Born and raised in Chicago, Mitchell formed the Roscoe Mitchell Art Ensemble in 1966, featuring Lester Bowie and Malachi Favors. Three years later, adding Joseph Jarman, upon their departure to Paris for a two-year sojourn the group transformed into the collective interdisciplinary troupe called the Art Ensemble of Chicago. By that time Mitchell had already recorded the first LP of music affiliated with the Association for the Advancement of Creative Musicians (AACM), Sound (Delmark, 1966), and he had joined forces with St. Louis trumpeter Bowie for Numbers 1 & 2 (Nessa, 1967), which featured a painting by Mitchell on its cover. Mitchell had been painting since 1963, and he continued on and off into the heyday of the Art Ensemble and through a hyperproductive sequence of decades of solo music, improvised encounters, and music for Mitchell-led ensembles. Another Mitchell painting graced the cover of the Art Ensemble’s LP The Third Decade (ECM, 1985); that work is now in the permanent collection of the Art Institute of Chicago. Although he continued to compose, Mitchell was afforded time off-road by the pandemic, a period in which he began painting avidly again.

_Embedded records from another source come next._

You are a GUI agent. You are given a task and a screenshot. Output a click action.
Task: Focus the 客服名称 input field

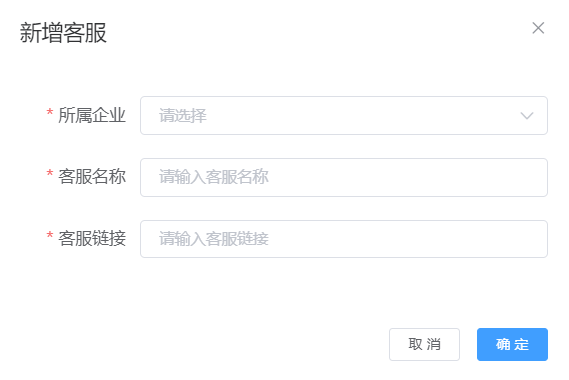pyautogui.click(x=344, y=177)
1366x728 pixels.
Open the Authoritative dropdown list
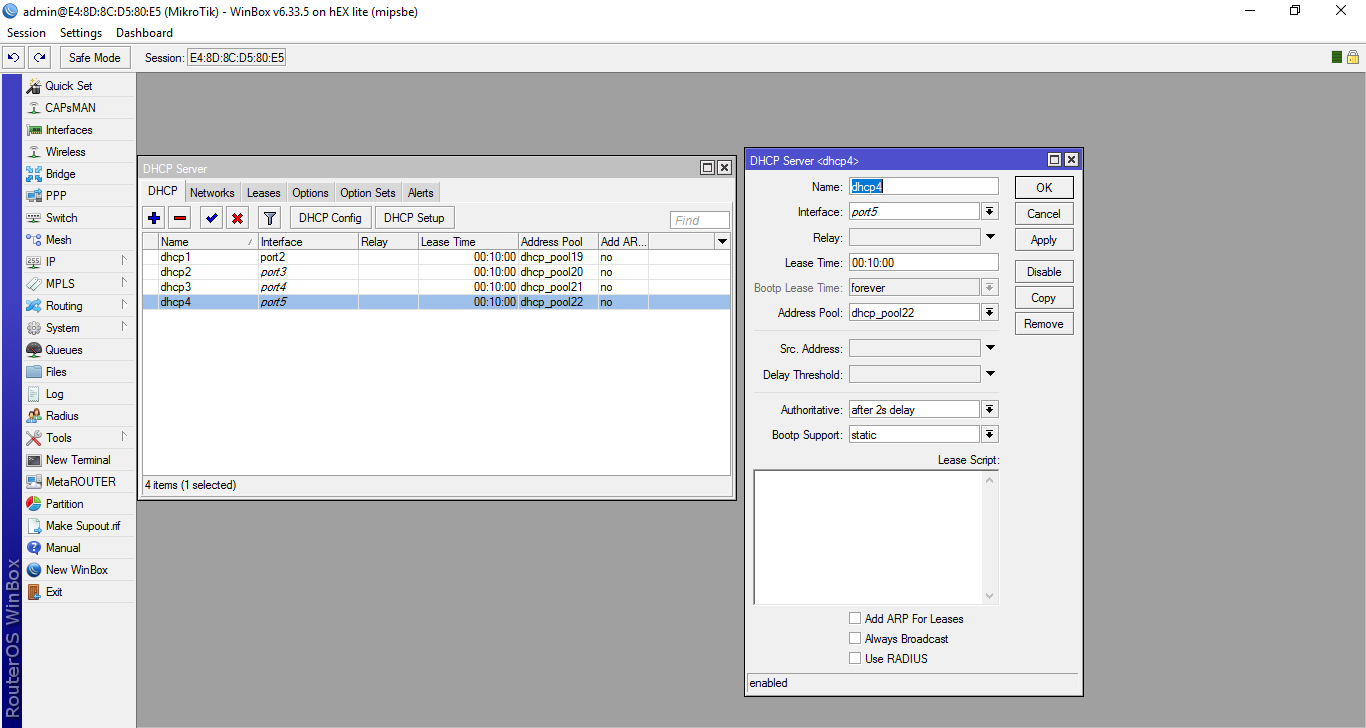[990, 410]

This new activity has not kept him from his musical works, which have continued to flourish.
In conjunction with the exhibition Ra Shu, Mitchell will christen the new space The Brick (formerly LAXART) with two performances, one on Sunday, June 16, at 4pm with vocalist Tom Buckner and guitarist Sandy Ewen, and one on Monday, June 17, at 7pm with vocalist Moor Mother. On Tuesday, June 18 at 6pm at The Pit, Mitchell will be in conversation with writer, curator and producer John Corbett.